In accordance with Visscher's directions, Tasman sailed first to Mauritius. The reason for this was that his ships were sailing ships and the best route from one place to another was not always the direct route; of more importance was the direction of the wind. Tasman had some knowledge of the prevailing winds and so he chose Mauritius as a turning point and from there a course was set towards what was presumed to be the mainland of Beach, or Terra Australis. (At least part of the western shore of the continent was already known to the Dutch, but the shape of the southern coast was unknown).
On the 24th November 1642 Abel Tasman sighted the west coast of Tasmania, north of Macquarie Harbour. He named his discovery Van Diemen's Land after Anthony van Diemen, Governor-General of the Dutch East Indies. Proceeding south he skirted the southern end of Tasmania and turned north-east, Tasman then tried to work his two ships into Adventure Bay on the east coast of South Bruny Island where he was blown out to sea by a storm, this area he named Storm Bay. Two days later Tasman anchored to the North of Cape Frederick Hendrick just North of the Forestier Peninsula. Tasman then landed in Blackman Bay - in the larger Marion Bay. The next day, an attempt was made to land in North Bay; however, because the sea was too rough the carpenter swam through the surf and planted the Dutch flag in North Bay. Tasman then claimed formal possession of the land on 3 December 1642.

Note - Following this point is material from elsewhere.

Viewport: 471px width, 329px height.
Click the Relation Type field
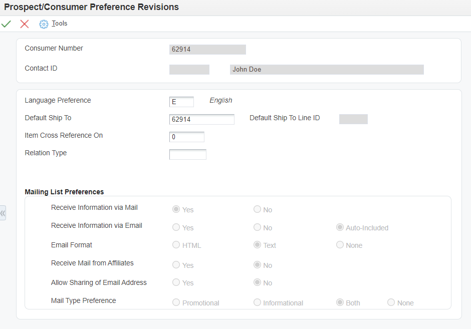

After some exploration, Tasman had intended to proceed in a northerly direction but as the wind was unfavourable he steered east. On 13 December they sighted land on the north-west coast of the South Island, New Zealand, becoming the first Europeans to do so. Tasman named it Staten Landt on the assumption that it was connected to an island (Staten Island, Argentina) at the south of the tip of South America. Proceeding north and then east one of his boats was attacked by Māori in waka, and four of his men were killed. Tasman named it Murderers' Bay (now known as Golden Bay) and sailed north, but mistook Cook Strait for a bight (naming it Zeehaen's Bight). Two names that he bestowed on New Zealand landmarks still endure: Cape Maria van Diemen and Three Kings Islands (Cabo Pieter Boreels is now known as Cape Egmont).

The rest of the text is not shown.